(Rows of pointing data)
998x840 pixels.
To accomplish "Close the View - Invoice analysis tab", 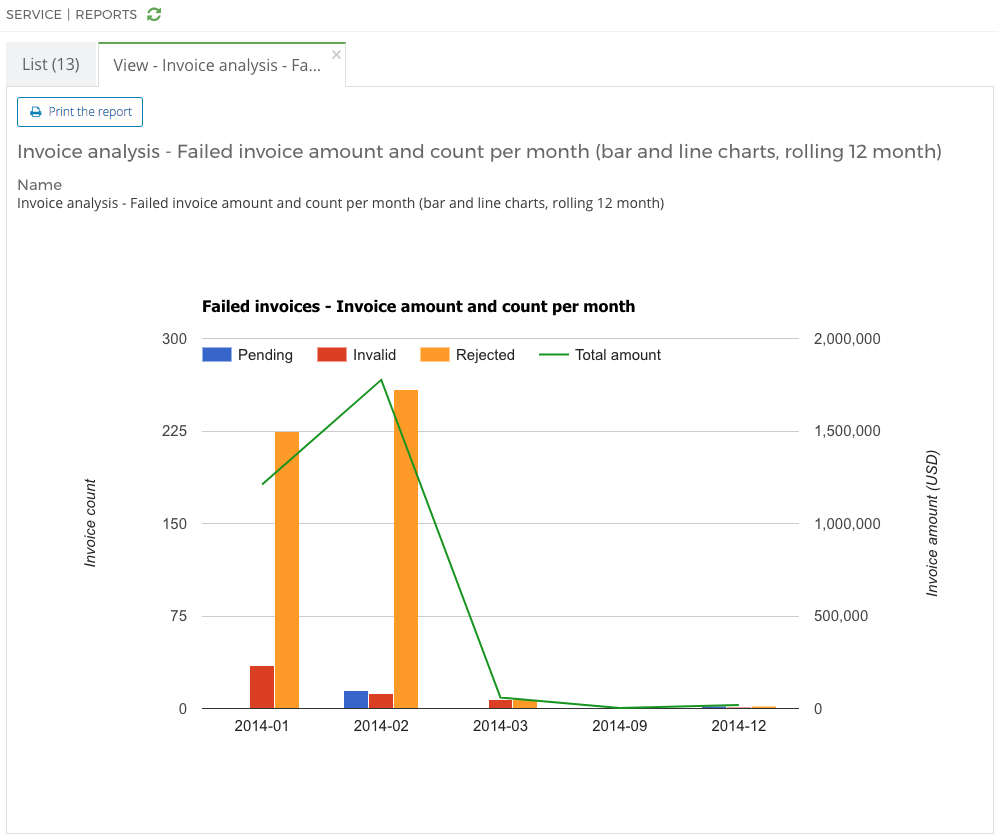I will (x=336, y=53).
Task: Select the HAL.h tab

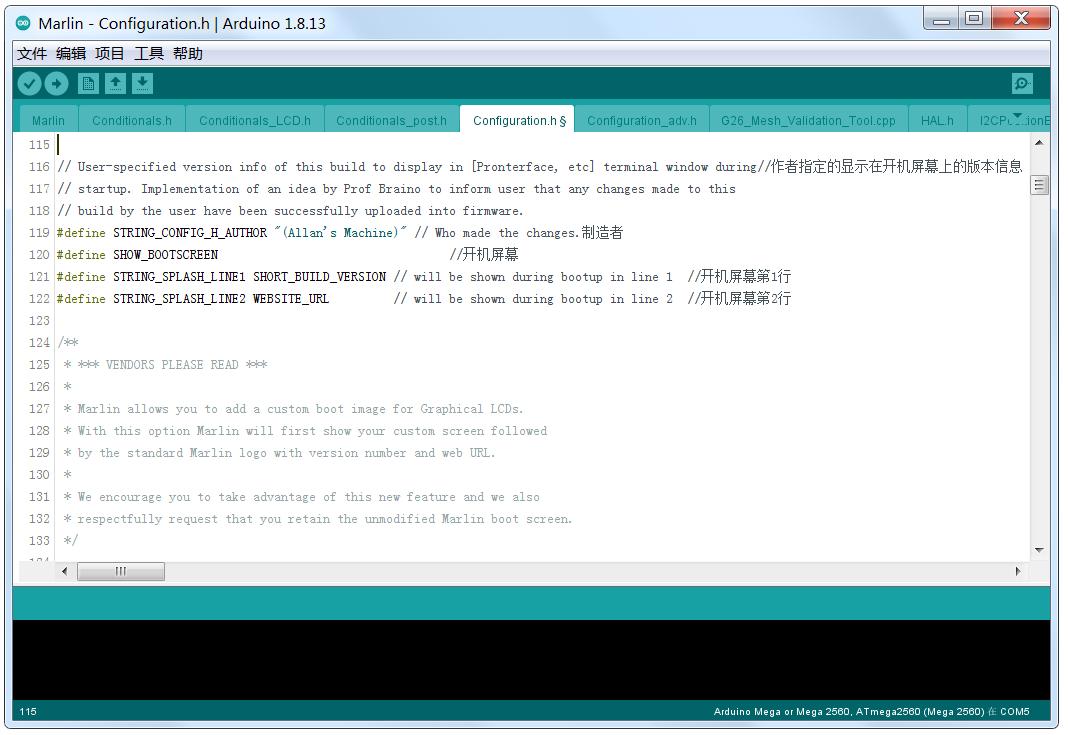Action: (x=937, y=118)
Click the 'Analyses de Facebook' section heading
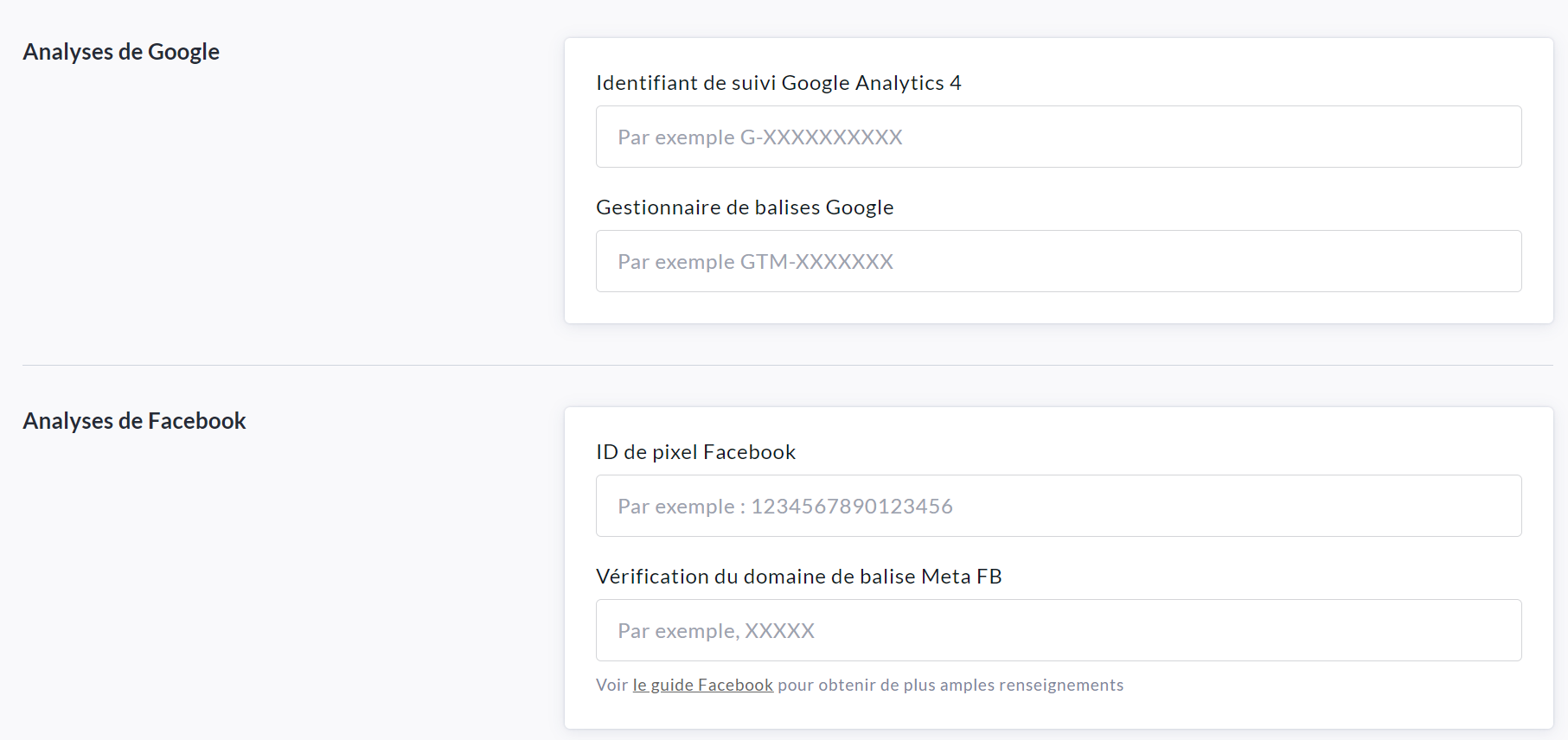Screen dimensions: 1568x740 point(134,421)
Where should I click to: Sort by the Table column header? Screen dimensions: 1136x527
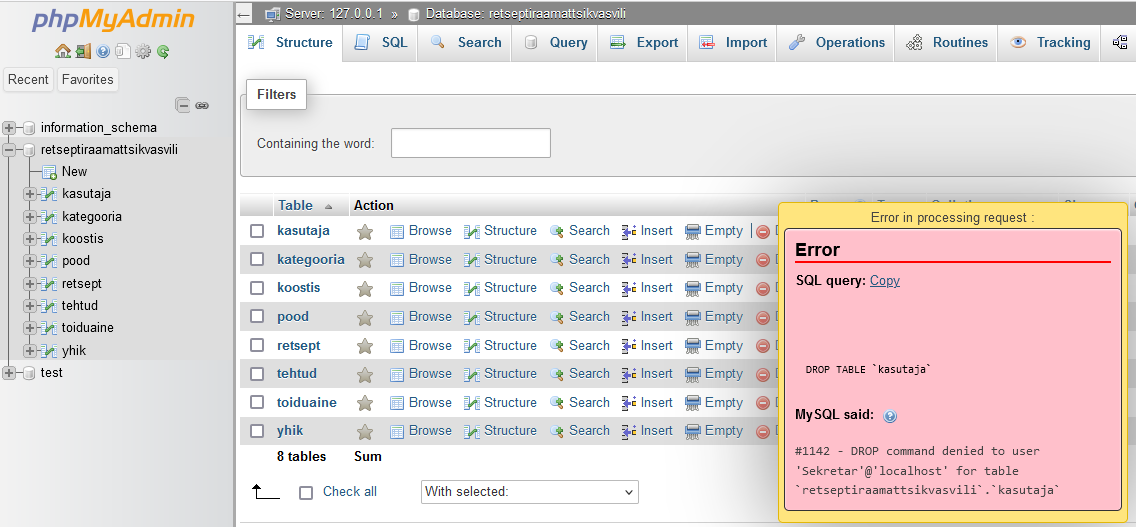pos(295,205)
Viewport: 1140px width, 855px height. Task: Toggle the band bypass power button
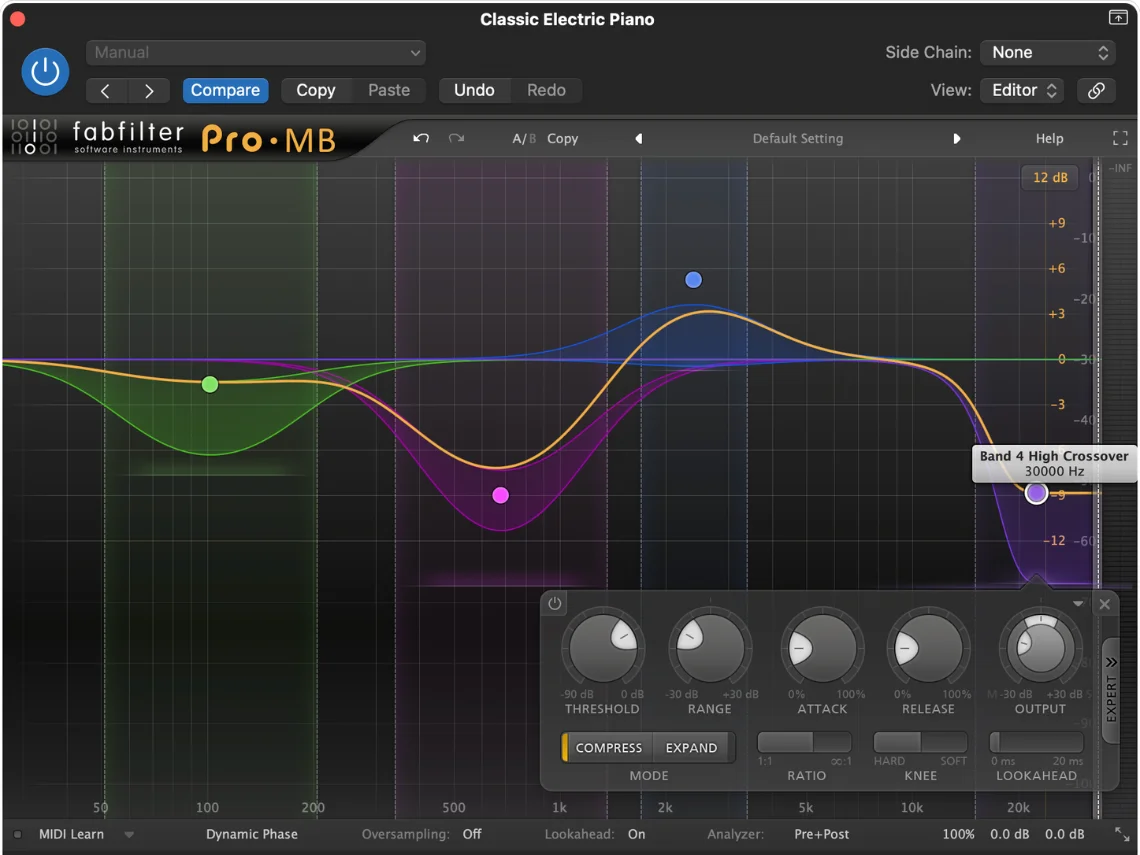pos(555,603)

### Task objective
Rewrite the records from the line with "Where should I" through the end of the records as a two-column CSV with the columns "instruction" and "location", one row per record. Put each value in a single quoted field with line breaks turned into spaces, and leave out the pictures.

### Result below
instruction,location
"Where should I click to: Sort by the Table column header? Screen dimensions: 1136x527","pos(295,205)"
"Viewport: 1140px width, 855px height. Task: Toggle the band bypass power button","pos(555,603)"